Обсуждение: Semantics around INSERT INTO with SELECT and ORDER BY.

Поиск
Список
Период
Сортировка

Semantics around INSERT INTO with SELECT and ORDER BY.

От
Steve Krenzel
Дата:
If I insert using the results of a select statement, are the inserts guaranteed to happen in the order of the rows returned from the select?

That is, are these two equivalent:

    INSERT INTO <table2> SELECT <field> FROM <table1> ORDER BY <col> DESC;

And:

    FOR row IN SELECT <field> FROM <table1> ORDER BY <col> DESC LOOP
        INSERT INTO <table2> VALUES (row.<field>);
    END LOOP;

I read through the SQL spec on insertion but they don't address insertion ordering (perhaps, purposefully).

Any clarification here would be super helpful.

Thank you!
Steve

Re: Semantics around INSERT INTO with SELECT and ORDER BY.

От
Ravi Krishna
Дата:
Why is it even important?  Once you use ORDER BY clause, you are guaranteed to get the rows in the order.  Why do you need how it was inserted in the first place.

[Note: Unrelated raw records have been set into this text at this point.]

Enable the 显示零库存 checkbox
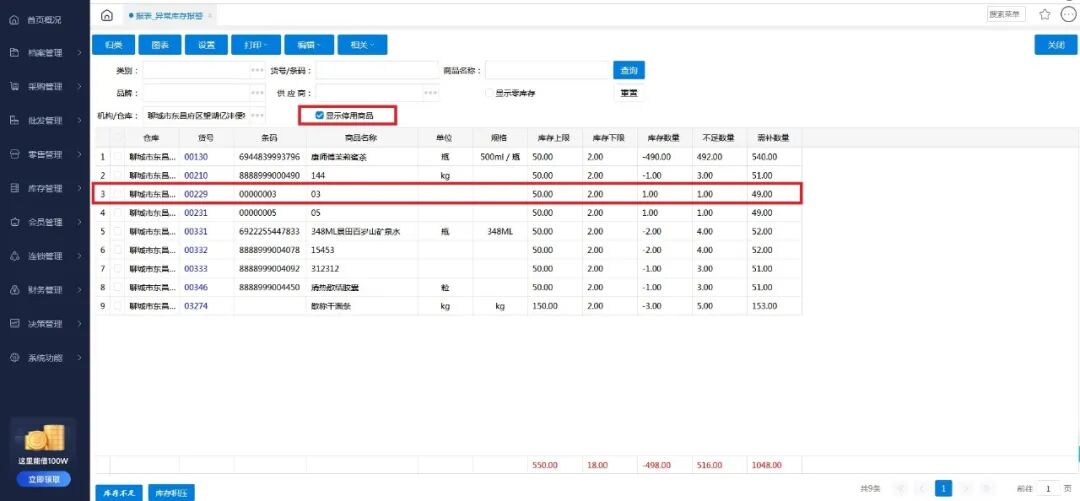 pyautogui.click(x=489, y=93)
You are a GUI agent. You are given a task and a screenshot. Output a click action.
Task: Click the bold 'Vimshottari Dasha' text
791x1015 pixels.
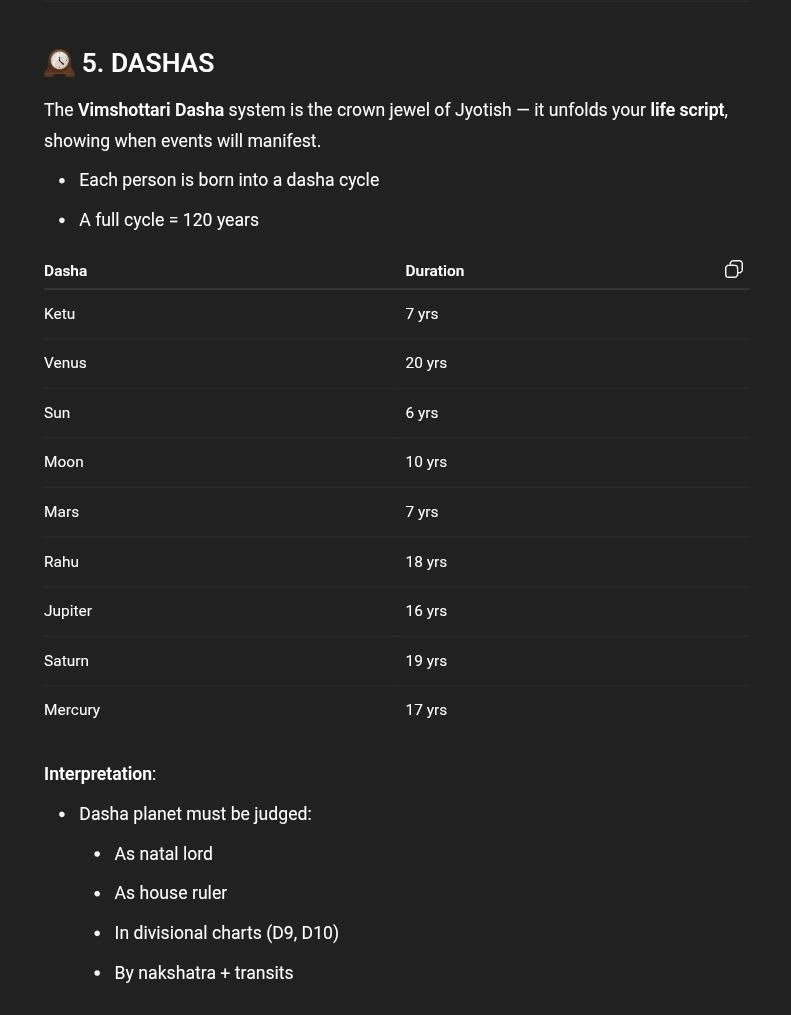(151, 110)
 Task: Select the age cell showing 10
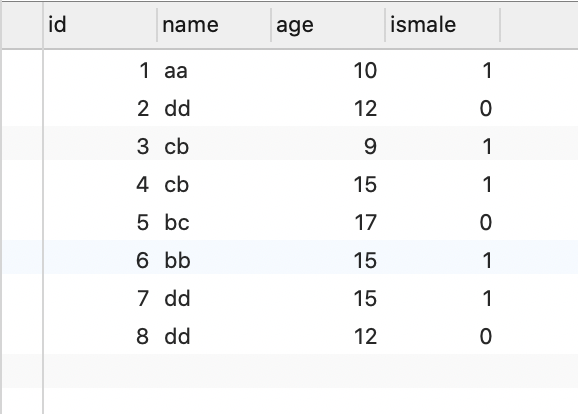pos(328,70)
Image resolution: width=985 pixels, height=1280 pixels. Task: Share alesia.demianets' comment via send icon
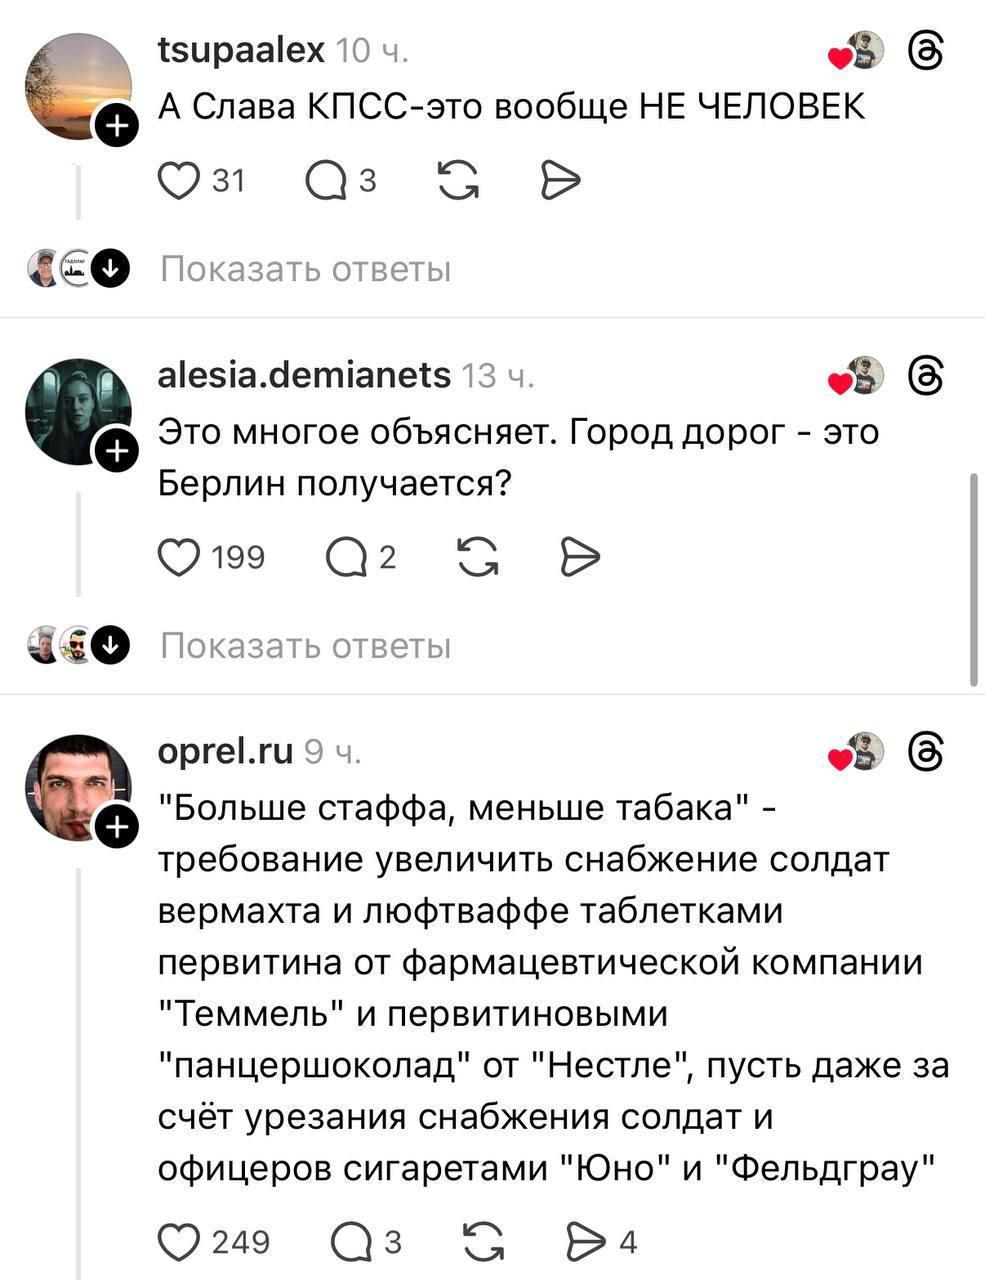pos(580,557)
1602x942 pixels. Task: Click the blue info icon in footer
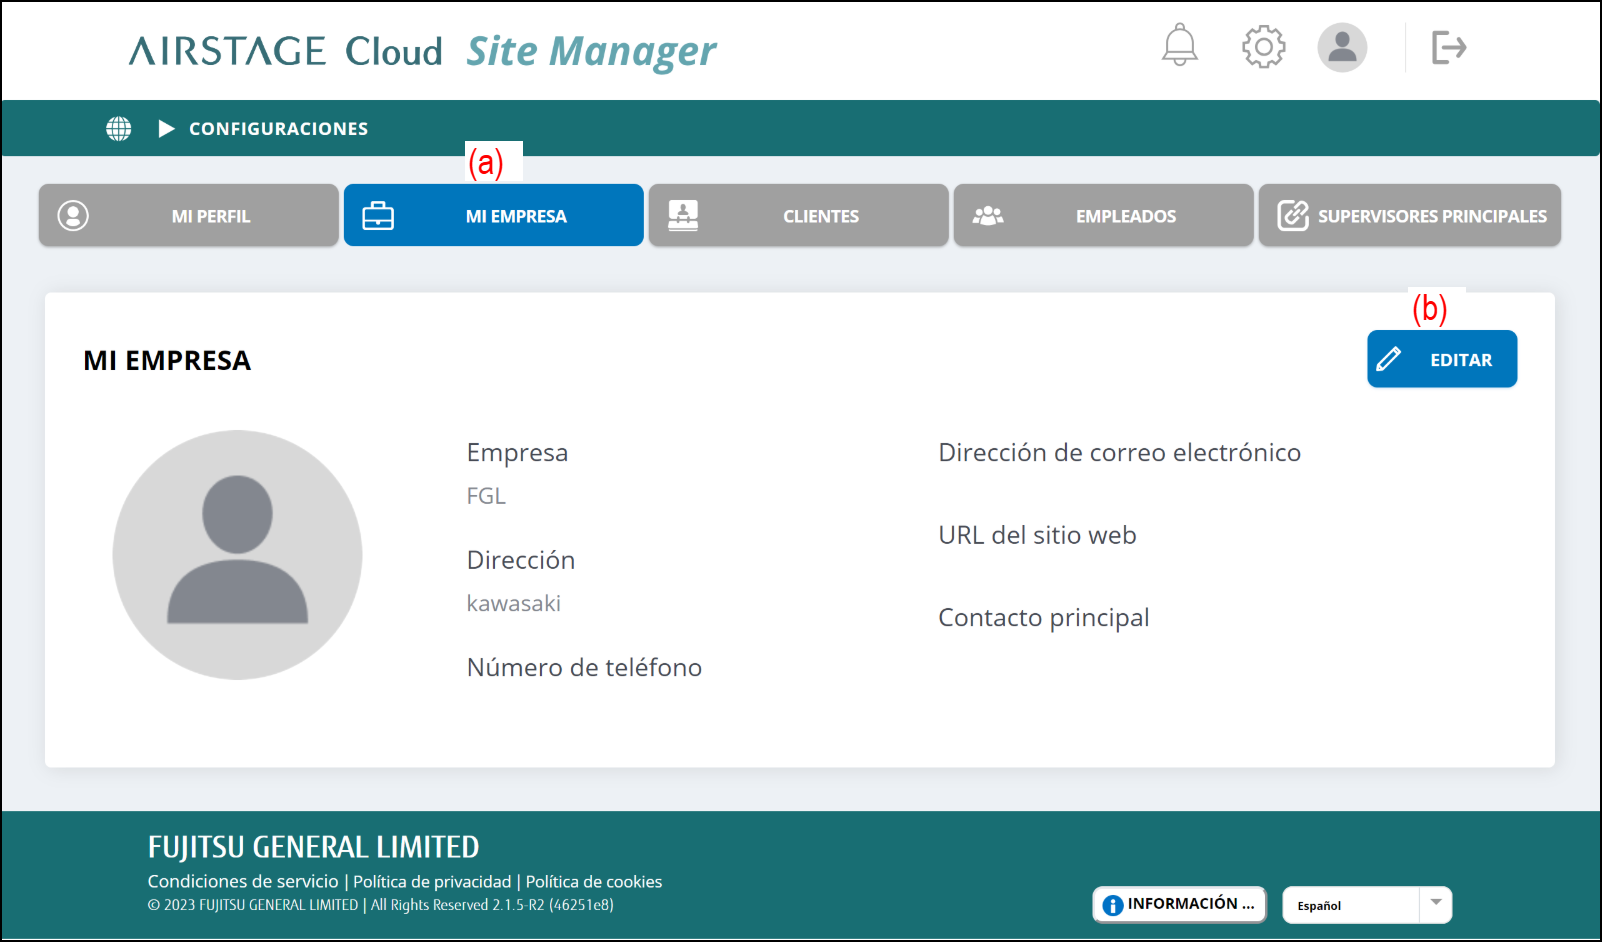(1112, 905)
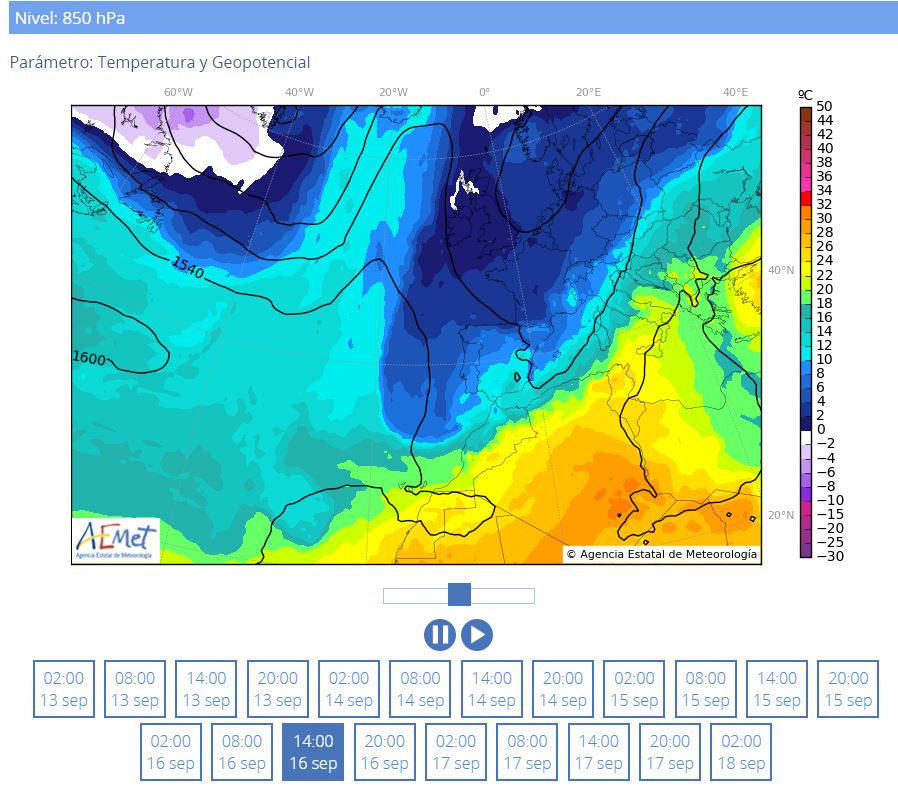Click the highlighted 14:00 16 sep button
Viewport: 898px width, 787px height.
click(313, 752)
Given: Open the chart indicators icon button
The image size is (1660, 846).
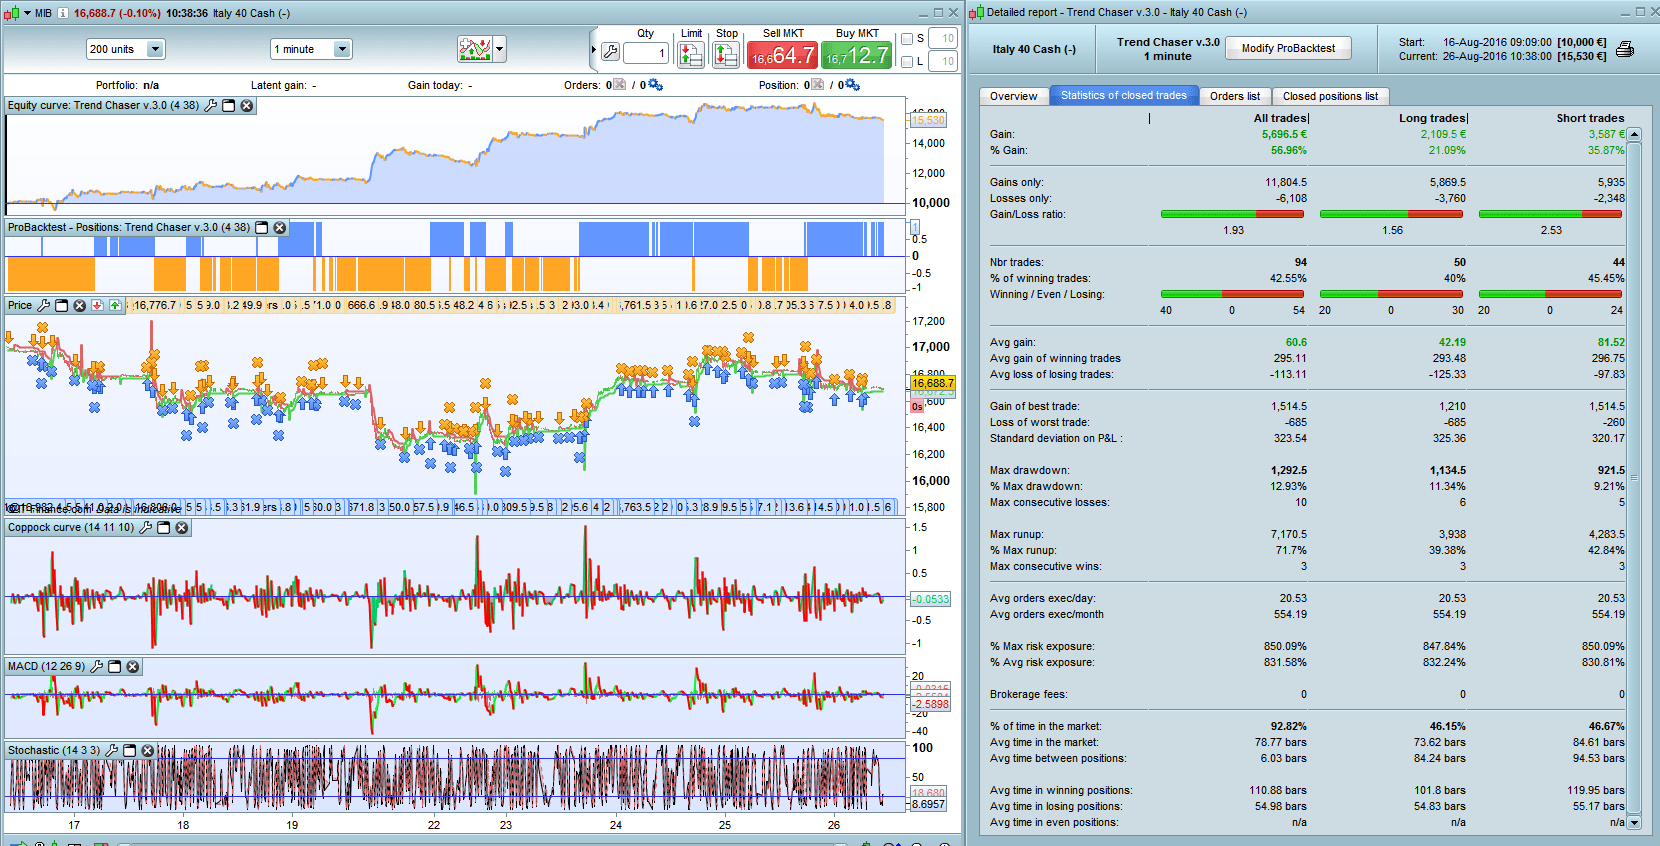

Re: Semantics around INSERT INTO with SELECT and ORDER BY.

От
Steve Krenzel
Дата:
This is relevant for tables that have a column with a SERIAL type, I need to guarantee that the relative ordering remains the same as the ordering of the selected result set.

More concretely, given:

    > CREATE TABLE foo (id SERIAL, val TEXT);
    > CREATE TABLE bar (id SERIAL, val TEXT);
    > INSERT INTO foo (val) VALUES ('A'), ('B'), ('C');
    > TABLE foo;
     id | val
    ----+-----
      1 | A
      2 | B
      3 | C
    (3 rows)

Then,

    > INSERT INTO bar (val) SELECT val FROM foo ORDER BY id DESC;
    > TABLE bar;
     id | val
    ----+-----
      1 | C
      2 | B
      3 | A
    (3 rows)

The rows should be inserted in reverse. (Note: I don't care about the actual value of the id, only the relative ordering).

Inserting more values should similarly append into the table in order (where "append" is used in terms of the serial id).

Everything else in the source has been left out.